Why Facebook Messenger Could be the Preferred Communication Channel for Retention Marketing by 2018
In a recent blog post, Facebook’s VP of Messaging Products, David Marcus, announced that Facebook Messenger has crossed the 800 million monthly average user threshold. According to Nielsen, Messenger was the third most popular app in 2015, delivering 31% year on year growth. While Mr. Marcus downplays the milestone with an “early days” designation, businesses should be paying very close attention to the emergence of Messenger as a communications hub as they plan their retention marketing communication strategies for 2016 and beyond.
Source: Nielsen Tops of 2015: Digital
The prerequisite growth in end user adoption has created an opportunity for Messenger to displace email as the most effective channel for retention marketing. Over the past 20 years, email’s sustained effectiveness has been primarily attributed to its (1) affordability; (2) ease of testing and optimization; (3) timeliness; (4) ability to personalize; and (5) consumer’s preference to receive messages in this format. Each of these core attributes should be further enhanced by, or in the case of consumer preference, displaced by Messenger.
The ubiquity of the smartphone and the growth rate of Messenger itself portend a shift in how consumers’ permission-based channel preferences will evolve. As such, it is reasonable to expect to see material increases in opt-in rates for Messenger-based communications from businesses moving forward. It will be a strategic imperative for businesses to evolve their retention marketing communications content and cadence to this new paradigm. Those that embrace this dynamic, one defined by fleeting, albeit valuable, moment of opportunity to enhance their customer relationships through personalized, relevant, and contextual content, will emerge with real competitive advantages. The key to success, for both businesses and Facebook, is continued adherence to Facebook’s guiding principle of creating delightful experiences for its users.

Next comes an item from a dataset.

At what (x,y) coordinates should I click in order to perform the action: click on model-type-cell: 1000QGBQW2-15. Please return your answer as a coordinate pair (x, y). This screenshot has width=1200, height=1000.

Based on Mr. Marcus’ presentation at F8, Facebook’s long term roadmap for Messenger indicates a strong awareness of the opportunity. The recent launch of the Businesses on Messenger capability underscores their commitment to that effort. With Businesses on Messenger, businesses will have the ability to have real-time, personal conversations with their customers and we should reasonably expect further enhancements to leverage native location, image, social sharing, and payment capabilities without requiring businesses to develop and market their own branded app. Given the challenges of driving app installations and subsequent challenges to discourage uninstalls, drafting the halo effect of the Facebook brand and the related popularity of Messenger could be an attractive benefit for businesses. Doing so would allow them to avoid the high cost of acquisition associated with new installations and overcome the inherent challenge of maintaining engagement with an app in between purchase cycles.
Standard retention marketing email catalogues including the welcome series, post purchase emails, triggered messages, surprise and delight, and win-backs could all be delivered seamlessly through Messenger with dramatic improvements in context, relevancy, and response rates. As such, Messenger is likely to become a primary integration point for the delivery of loyalty and lifecycle marketing communications and should be on the minds of CMOs as they consider their strategies moving forward. Further, enrollment in a loyalty programs and opt-in for Messenger communications could be integrated as part of an efficient check out process in ecommerce shopping carts. It is even conceivable that Messenger could one day become an enabling platform for the first effective coalition loyalty program in the United States.